Records to process
>>>
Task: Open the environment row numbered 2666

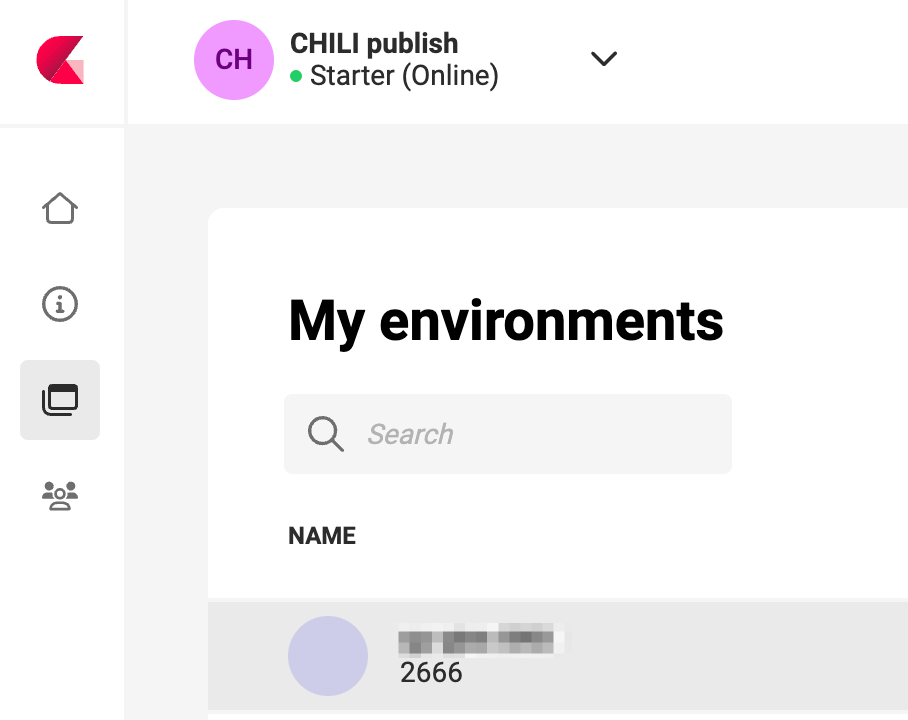Action: pos(558,656)
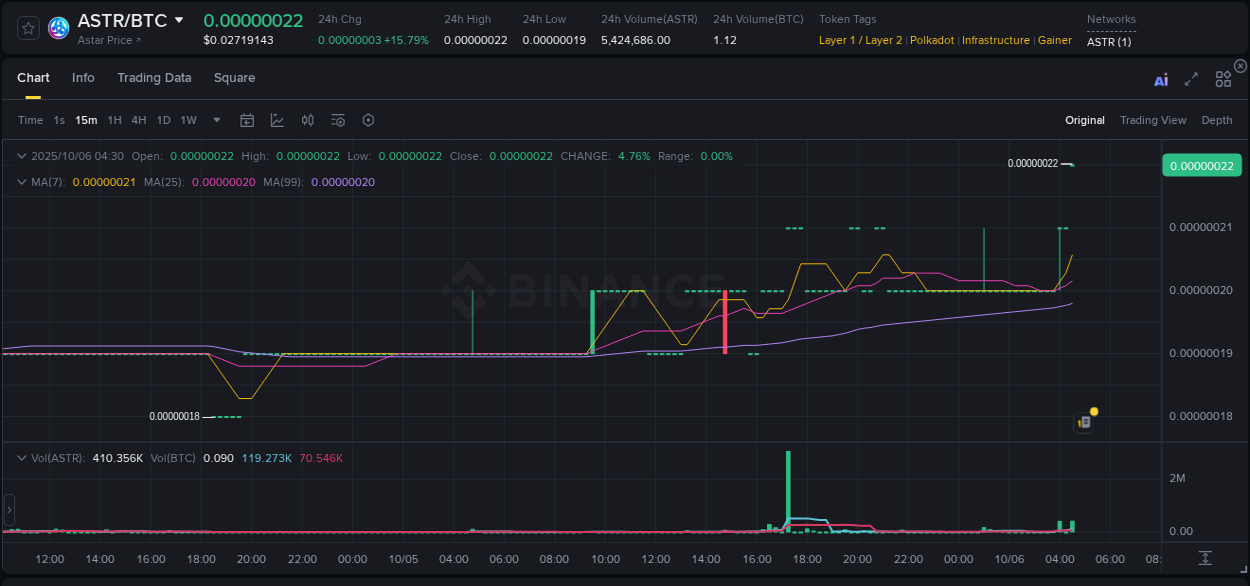Viewport: 1250px width, 586px height.
Task: Expand the extra timeframes dropdown arrow
Action: [215, 119]
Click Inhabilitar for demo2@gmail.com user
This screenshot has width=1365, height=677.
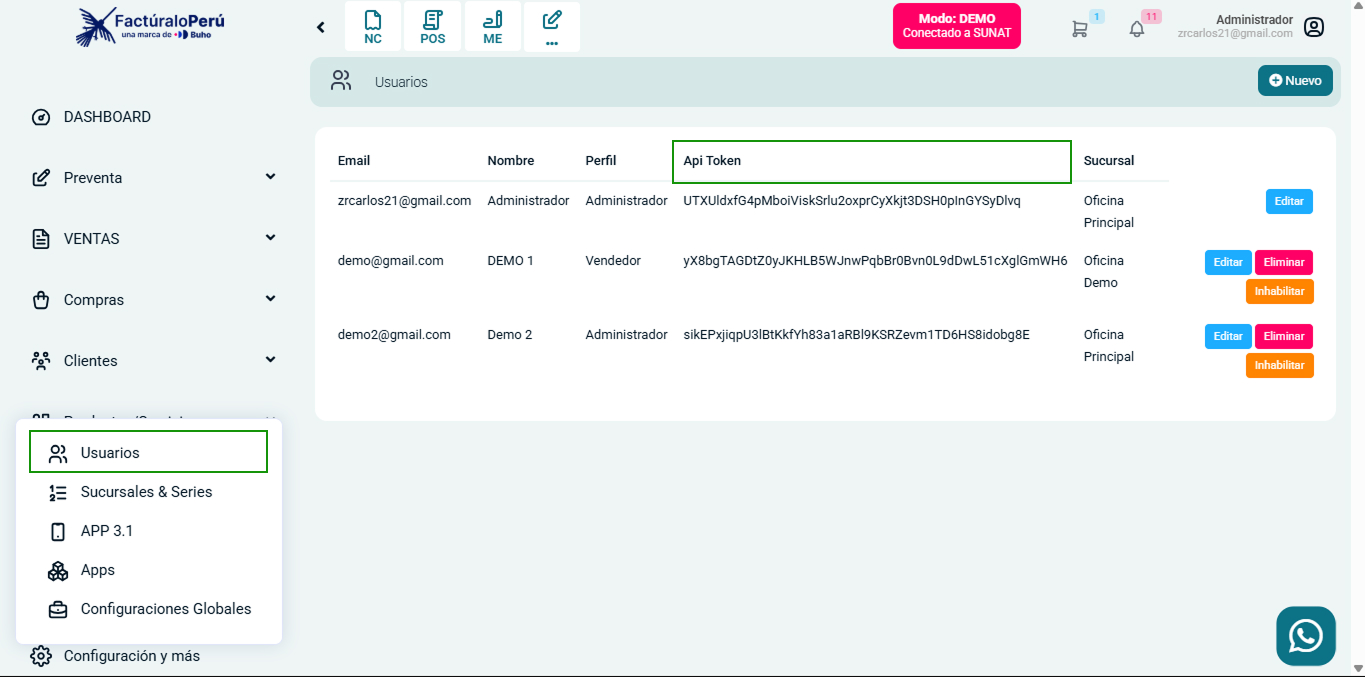pos(1279,365)
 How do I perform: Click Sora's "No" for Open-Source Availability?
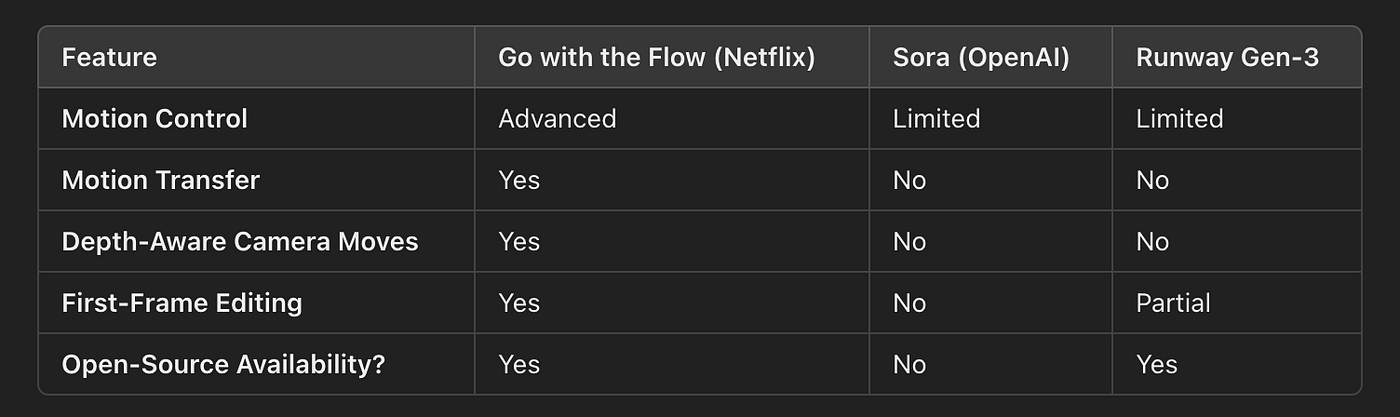point(909,365)
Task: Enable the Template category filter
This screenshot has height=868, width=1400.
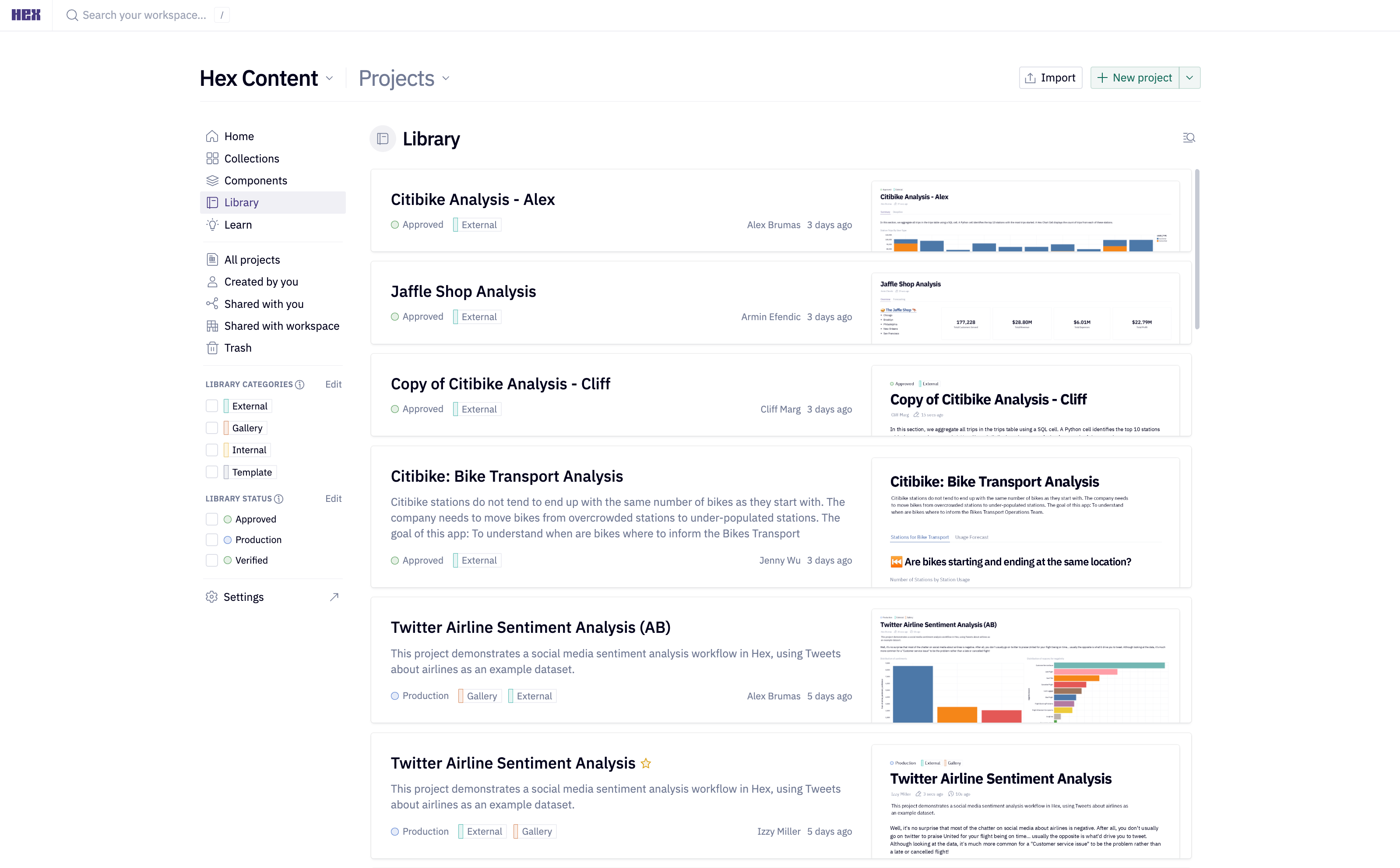Action: tap(212, 472)
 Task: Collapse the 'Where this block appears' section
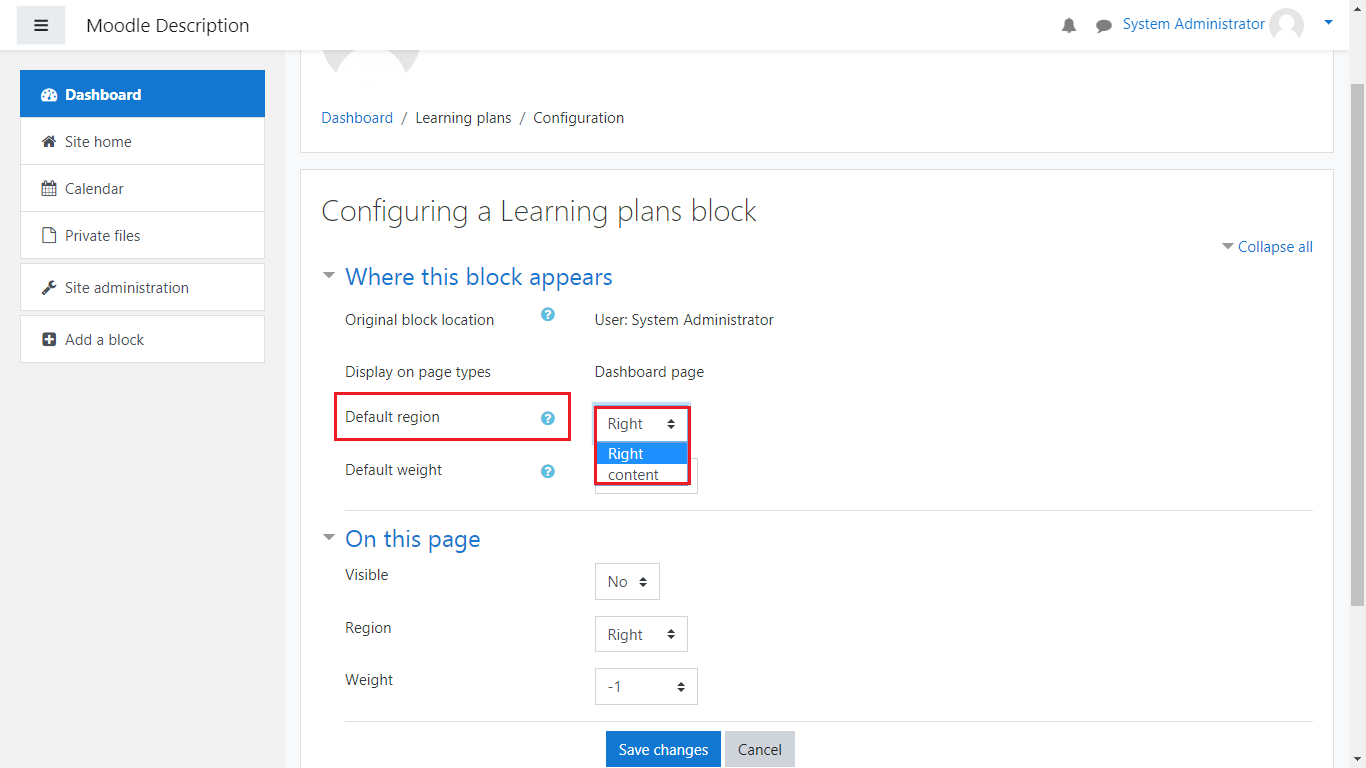478,277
<<<
Problem details
Return every line of the listing above word for word, omitting the pictures.

Response to this exercise
Task: Open the environment row numbered 2666

Action: pos(558,656)
Viewport: 1250px width, 586px height.
Task: Expand the extra timeframes dropdown arrow
Action: [215, 119]
Click Inhabilitar for demo2@gmail.com user
This screenshot has width=1365, height=677.
pos(1279,365)
 How do I perform: Click Sora's "No" for Open-Source Availability?
point(909,365)
Task: Enable the Template category filter
This screenshot has height=868, width=1400.
Action: tap(212, 472)
 Task: Collapse the 'Where this block appears' section
478,277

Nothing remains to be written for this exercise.